Even if Lola's body had elevated body temperatures, they could only have been a few degrees above the general 102-105 range, and this slight elevation would not directly elevate the egg temperatures. The only response needed by the hawk was to sit just slightly higher in the nest, reducing the surface area of the brood patch against the eggs.

There is no way the air up there was warmer than the eggs at near a hundred degrees. The only way this could have occurred would have been if the sun had heated the entire building surface below the nest and the air had risen directly through the nest. But because the nest was on the cornice, any rising air heated by direct contact with the building had to move around the sides and front of the cornice or curved ledge. Eddy currents would then form as the hot air moved over the roof rim, mixing in cooler air.

I can't conceive of conditions that would have elevated egg temperatures beyond normal incubation temps. All of the evidence I've seen still points to movements by a hatching egg that prompted the mantling, not inordinate nest temps.

How long did the mantling occur? If it was for a just moment or two, when there may have been a misunderstood prompt from the nest, causing the sitting bird to sit up and take a look. But when it did, it would have been back down on the eggs in just a minute or two as it perceived the eggs and/or young to be cooling without the brood patch contact.

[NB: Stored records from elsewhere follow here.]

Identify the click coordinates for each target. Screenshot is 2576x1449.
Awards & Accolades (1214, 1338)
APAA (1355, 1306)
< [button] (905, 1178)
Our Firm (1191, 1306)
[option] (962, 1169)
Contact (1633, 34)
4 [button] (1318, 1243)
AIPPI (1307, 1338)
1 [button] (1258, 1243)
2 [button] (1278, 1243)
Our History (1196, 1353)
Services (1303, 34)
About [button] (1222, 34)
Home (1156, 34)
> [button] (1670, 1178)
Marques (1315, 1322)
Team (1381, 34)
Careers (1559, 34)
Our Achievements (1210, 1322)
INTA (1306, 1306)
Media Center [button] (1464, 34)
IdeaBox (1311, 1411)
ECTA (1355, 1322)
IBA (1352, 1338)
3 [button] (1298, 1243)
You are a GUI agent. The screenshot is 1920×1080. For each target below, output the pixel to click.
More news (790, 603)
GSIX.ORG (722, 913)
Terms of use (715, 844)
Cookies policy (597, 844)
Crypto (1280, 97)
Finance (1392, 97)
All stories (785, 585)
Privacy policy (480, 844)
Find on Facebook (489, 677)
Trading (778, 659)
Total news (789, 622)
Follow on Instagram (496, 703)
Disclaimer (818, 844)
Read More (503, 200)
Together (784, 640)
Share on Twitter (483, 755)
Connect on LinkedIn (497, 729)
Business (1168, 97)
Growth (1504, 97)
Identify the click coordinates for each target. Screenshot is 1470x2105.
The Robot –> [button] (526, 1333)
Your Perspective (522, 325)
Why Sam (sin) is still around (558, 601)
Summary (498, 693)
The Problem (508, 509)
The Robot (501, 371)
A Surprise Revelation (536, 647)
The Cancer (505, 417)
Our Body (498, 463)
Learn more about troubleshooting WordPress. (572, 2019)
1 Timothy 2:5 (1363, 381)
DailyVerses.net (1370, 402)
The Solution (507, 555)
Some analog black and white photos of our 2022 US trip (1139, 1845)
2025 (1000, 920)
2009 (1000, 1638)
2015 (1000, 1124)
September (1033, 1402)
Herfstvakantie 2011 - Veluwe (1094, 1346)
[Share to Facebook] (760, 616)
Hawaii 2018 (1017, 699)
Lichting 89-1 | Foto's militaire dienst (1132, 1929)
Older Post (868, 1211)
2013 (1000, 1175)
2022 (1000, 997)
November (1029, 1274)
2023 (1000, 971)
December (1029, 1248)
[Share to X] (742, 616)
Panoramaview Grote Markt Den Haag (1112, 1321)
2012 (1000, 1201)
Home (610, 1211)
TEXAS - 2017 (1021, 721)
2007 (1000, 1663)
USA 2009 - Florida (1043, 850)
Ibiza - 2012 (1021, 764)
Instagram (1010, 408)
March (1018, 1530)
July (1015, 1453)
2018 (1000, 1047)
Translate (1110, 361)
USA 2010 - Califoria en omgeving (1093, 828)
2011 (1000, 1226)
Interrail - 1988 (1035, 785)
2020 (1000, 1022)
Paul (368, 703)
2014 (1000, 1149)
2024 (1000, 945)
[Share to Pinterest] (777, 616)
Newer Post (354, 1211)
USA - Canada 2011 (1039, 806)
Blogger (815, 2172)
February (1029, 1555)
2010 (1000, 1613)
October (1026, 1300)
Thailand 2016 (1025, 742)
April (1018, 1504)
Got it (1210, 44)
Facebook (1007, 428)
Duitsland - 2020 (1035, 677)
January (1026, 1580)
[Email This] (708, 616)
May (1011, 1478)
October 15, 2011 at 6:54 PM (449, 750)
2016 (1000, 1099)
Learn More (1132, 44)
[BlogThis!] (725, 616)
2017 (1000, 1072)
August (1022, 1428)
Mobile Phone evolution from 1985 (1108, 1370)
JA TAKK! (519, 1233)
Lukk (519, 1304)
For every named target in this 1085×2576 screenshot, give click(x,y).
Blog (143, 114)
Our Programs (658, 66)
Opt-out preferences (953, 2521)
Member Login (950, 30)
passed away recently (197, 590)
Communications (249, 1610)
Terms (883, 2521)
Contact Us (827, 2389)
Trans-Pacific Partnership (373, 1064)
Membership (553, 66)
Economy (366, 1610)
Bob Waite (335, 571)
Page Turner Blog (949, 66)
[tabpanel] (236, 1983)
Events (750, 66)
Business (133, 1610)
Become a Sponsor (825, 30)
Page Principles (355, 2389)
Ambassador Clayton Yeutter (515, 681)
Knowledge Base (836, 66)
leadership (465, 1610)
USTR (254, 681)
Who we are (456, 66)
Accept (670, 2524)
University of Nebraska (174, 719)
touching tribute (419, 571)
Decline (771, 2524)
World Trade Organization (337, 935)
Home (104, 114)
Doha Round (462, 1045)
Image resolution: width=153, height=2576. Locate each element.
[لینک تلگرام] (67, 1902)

There is no way the air temperature up there was around a 100 degrees. In fact, the building itself probably suppressed the air temperature at the nest. Yes, on a hot August day the stone of the building facade could become quite hot. But that's because it would have been in hot weather and sun for most of the summer. In April, the stone facing had just been at reasonably normal seasonal temperatures, retaining a cool spring thermal inertia. The seasonally cold stone easily absorbed the sun's heat without any significant warming. It takes a lot of joules of energy to heat thick, cold stone. A day or two of low April sunshine can't do much such stone building warming.

I'm still not convinced that the mantling behaviors resulted from elevated air temperatures. Mantling, and especially the direct peering into the nest cavity, all point to a hatched or broken egg that revealed movements by a little eyass. Parents never peer longingly at immobile eggs, only at things moving in the bottom of the nest.

I wish it weren't so, but all the evidence still points in the direction of a moving eyass in the nest, perhaps cracked out prematurely by the sitting parent who repeatedly kicked a metal prong that failed to respond in the manner of a normal stick.